▸ Information shown:

=== Section Start ===

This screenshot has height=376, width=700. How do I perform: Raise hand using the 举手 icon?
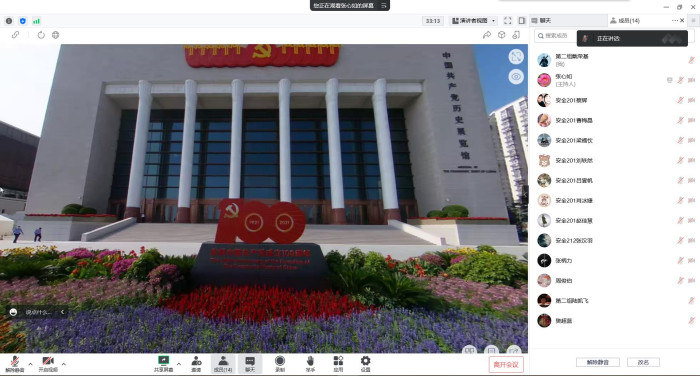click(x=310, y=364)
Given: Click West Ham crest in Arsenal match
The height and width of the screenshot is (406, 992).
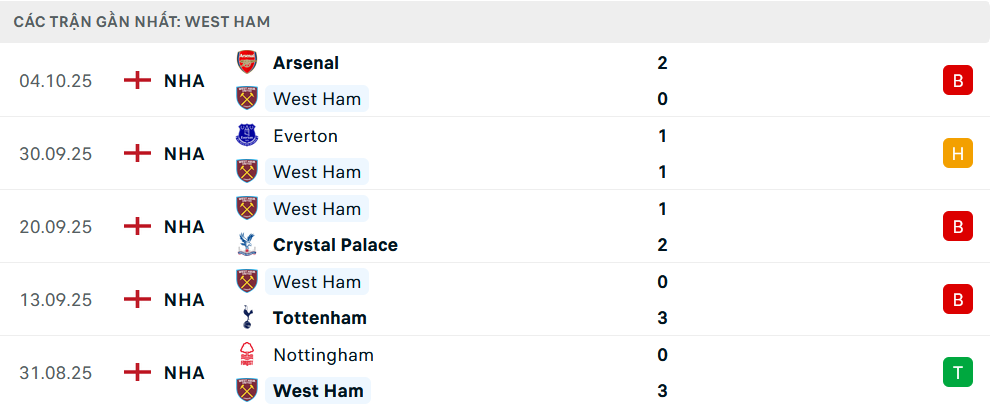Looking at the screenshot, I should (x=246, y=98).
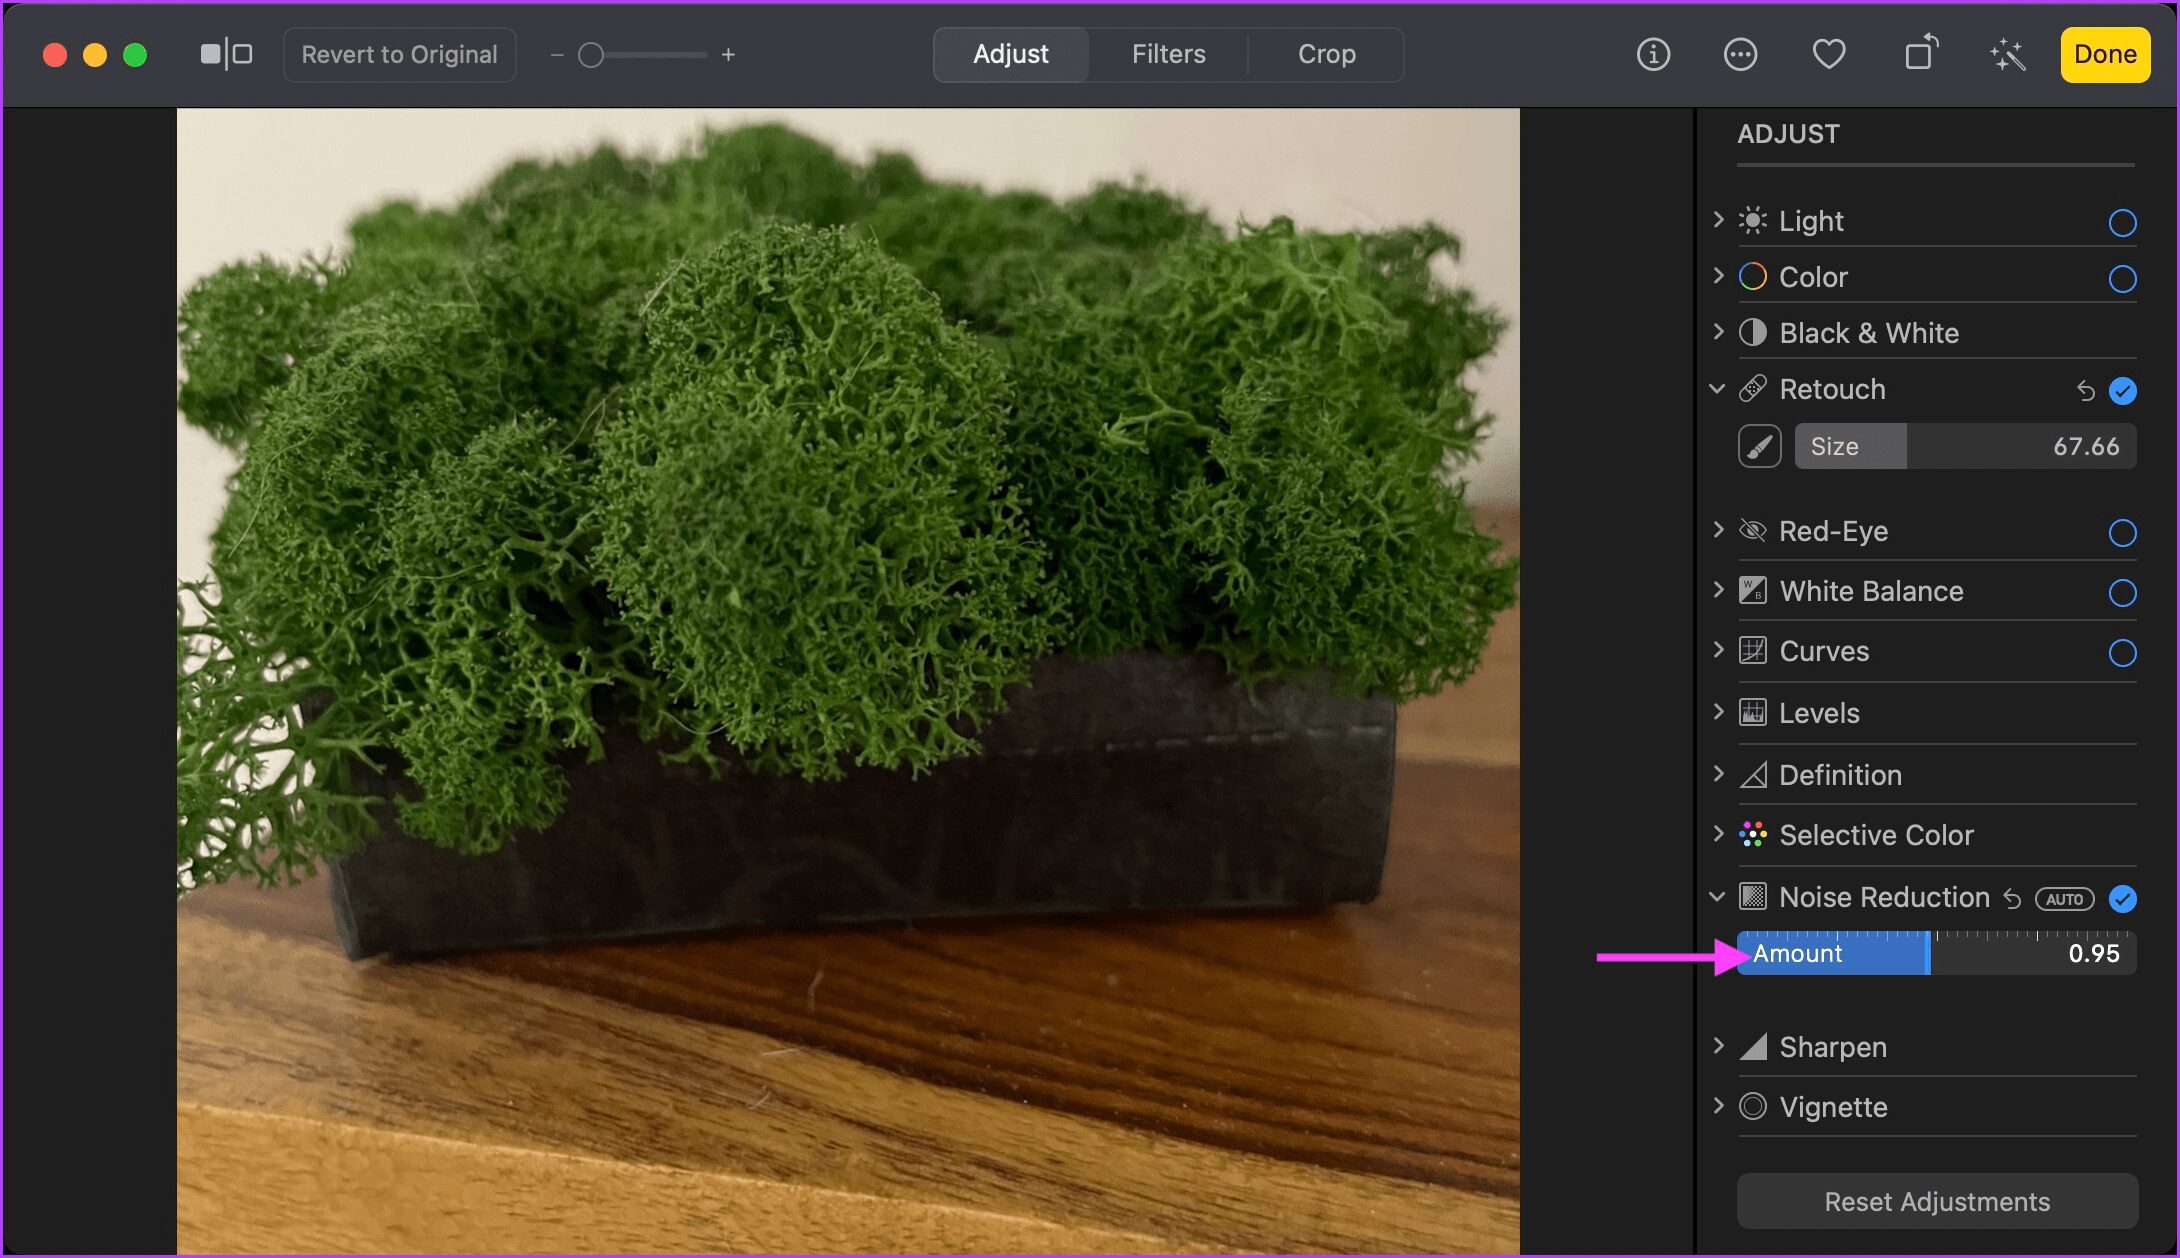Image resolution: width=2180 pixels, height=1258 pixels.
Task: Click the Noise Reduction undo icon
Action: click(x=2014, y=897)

=== Section End ===
=== Section Start ===

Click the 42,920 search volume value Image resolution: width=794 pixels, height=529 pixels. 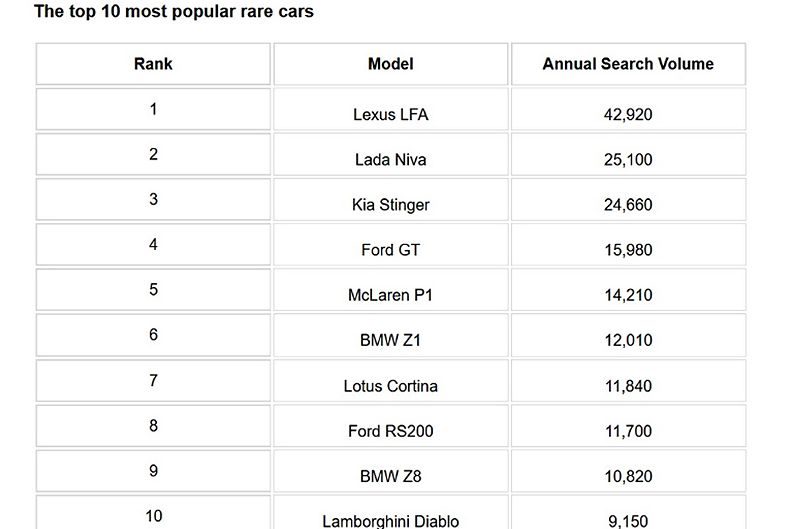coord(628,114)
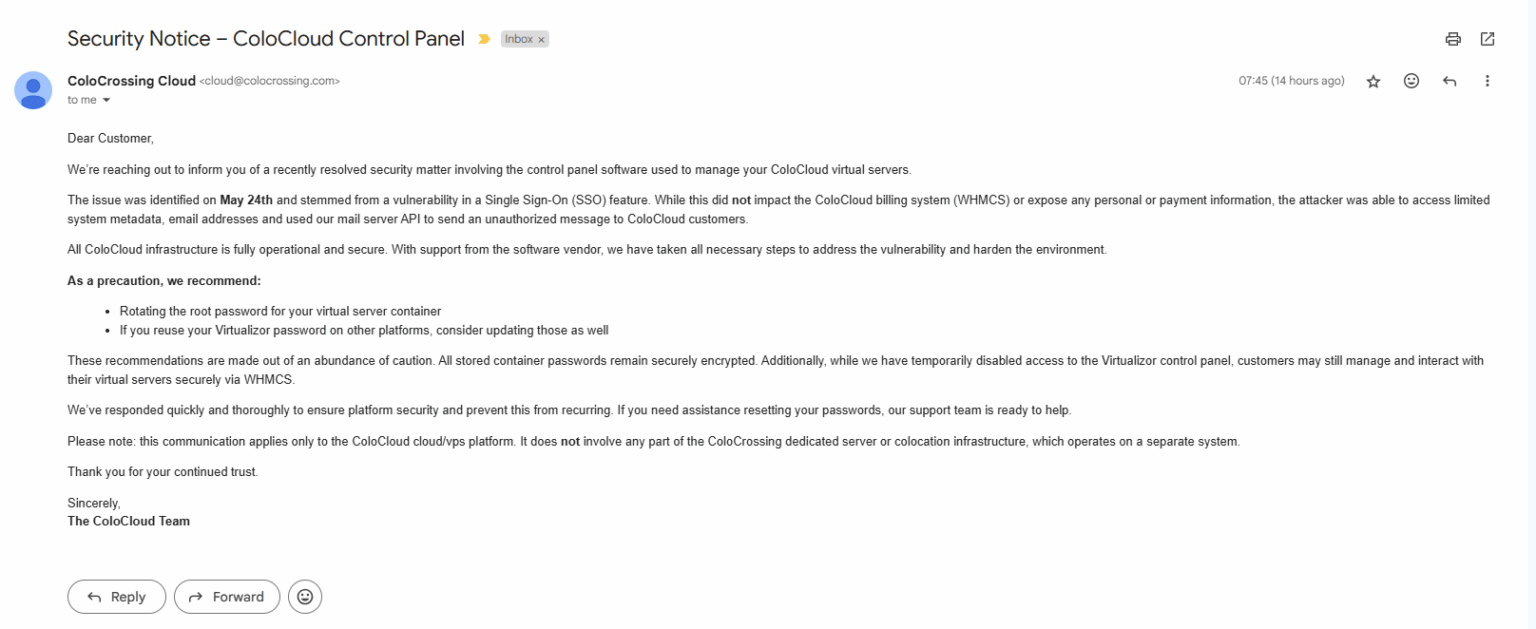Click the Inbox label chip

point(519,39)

=== Section End ===

Find the line with "This screenshot has" and the line with "Given: Click West Ham crest in Arsenal match" in the records above. Copy both and all lines between them exactly, without pictures.

This screenshot has height=376, width=700. How do I perform: Raise hand using the 举手 icon?
click(x=310, y=364)
Given: Click West Ham crest in Arsenal match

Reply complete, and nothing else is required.